Article
===

Hugh Bedient (TRADING CARD DB)

October 12, 1912: Boston rookie Hugh Bedient outpitches Christy Mathewson in Game 5

This article was written by Bill Nowlin

Hugh Bedient

It was a dark, damp, foggy, gloomy day. Up until noontime, the playing of World Series Game Five was still in question. Down two games to one, Giants manager John McGraw had ace Christy Mathewson up his sleeve, at least even money — if not a sure bet — to tie the Series. Matty took the mound on only two days of rest after going the distance in Game Two’s 11-inning tie, as some observers speculated that the 12-year veteran’s career had peaked.1

Whatever worries might have existed, Mathewson pitched a great game. It seemed to take him just a while to settle in; he gave up two singles in the first and one in the second but pitched his way through to two scoreless innings. Outfielders Harry Hooper and Tris Speaker both singled in the first, but with one out, Duffy Lewis grounded to third baseman Buck Herzog, who got the lead runner. Larry Gardner struck out to end the inning. Mathewson pitched around Heinie Wagner’s single for a scoreless second.

Rookie Hugh Bedient was manager Jake Stahl’s selection. The winner of 20 games in 1912 (he’d been 20-9, with a 2.92 ERA), the 22-year-old “modest youth” was Stahl’s fourth starter, but he pitched an even better game than Christy Mathewson on this day.

Bedient, too, faced a little trouble in the cold weather, walking the leadoff batter in both the first and second innings, each time on four pitches. He issued his third — and final — walk of the game to Josh Devore in the third and also allowed a single to Mathewson in that inning. Yet no Giant got past second base in the early stages of the game and Bedient didn’t walk a man in the final six innings. He was consistently ahead in the count, throwing a lot of first-pitch strikes. Oddly for the era, neither team attempted to bunt or steal a base all game — even though the Red Sox of the day were sometimes known as the “Speed Boys.”

===

A run of rows:
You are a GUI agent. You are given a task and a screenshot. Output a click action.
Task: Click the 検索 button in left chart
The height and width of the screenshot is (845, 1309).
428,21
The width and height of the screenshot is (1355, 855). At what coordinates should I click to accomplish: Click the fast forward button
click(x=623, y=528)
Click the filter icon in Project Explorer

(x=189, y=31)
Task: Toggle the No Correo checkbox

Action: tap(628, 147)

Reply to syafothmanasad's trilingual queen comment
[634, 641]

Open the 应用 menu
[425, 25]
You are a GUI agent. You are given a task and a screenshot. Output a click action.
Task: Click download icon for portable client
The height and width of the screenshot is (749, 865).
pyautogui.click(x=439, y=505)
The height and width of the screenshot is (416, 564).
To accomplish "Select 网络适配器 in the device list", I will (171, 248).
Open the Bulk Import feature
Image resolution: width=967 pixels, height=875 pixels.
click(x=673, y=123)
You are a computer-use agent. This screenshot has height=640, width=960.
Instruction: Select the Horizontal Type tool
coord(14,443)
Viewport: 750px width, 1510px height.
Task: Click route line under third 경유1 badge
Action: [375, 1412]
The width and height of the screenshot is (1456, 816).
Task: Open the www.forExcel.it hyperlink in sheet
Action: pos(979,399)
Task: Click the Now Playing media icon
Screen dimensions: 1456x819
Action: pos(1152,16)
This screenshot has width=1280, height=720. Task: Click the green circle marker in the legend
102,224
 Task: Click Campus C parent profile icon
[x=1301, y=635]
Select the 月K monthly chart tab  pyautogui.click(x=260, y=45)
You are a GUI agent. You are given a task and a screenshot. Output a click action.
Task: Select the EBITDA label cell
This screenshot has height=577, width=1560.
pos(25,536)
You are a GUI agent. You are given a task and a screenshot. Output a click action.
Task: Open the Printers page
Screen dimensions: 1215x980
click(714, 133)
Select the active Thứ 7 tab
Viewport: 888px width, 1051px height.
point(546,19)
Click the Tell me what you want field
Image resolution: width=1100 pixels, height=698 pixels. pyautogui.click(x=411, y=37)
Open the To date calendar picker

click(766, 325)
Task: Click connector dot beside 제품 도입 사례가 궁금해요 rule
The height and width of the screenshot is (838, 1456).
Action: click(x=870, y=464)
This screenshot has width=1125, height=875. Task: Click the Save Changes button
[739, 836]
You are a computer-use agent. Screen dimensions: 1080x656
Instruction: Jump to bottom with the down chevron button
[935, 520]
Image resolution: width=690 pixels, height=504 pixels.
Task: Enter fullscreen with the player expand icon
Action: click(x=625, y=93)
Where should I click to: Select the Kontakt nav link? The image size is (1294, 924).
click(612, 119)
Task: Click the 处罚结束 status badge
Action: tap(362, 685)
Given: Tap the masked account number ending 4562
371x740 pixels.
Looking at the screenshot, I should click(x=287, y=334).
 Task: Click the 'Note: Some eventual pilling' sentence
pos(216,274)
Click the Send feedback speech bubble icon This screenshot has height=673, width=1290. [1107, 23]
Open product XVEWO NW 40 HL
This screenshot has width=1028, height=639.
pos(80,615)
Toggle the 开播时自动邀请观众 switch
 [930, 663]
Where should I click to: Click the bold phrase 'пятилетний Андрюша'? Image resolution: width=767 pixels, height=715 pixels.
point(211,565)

===

In the article about Game 5, what win-loss record and ERA did Hugh Bedient have in 1912? You won't need the rows for this.

Output of the task
20-9, with a 2.92 ERA.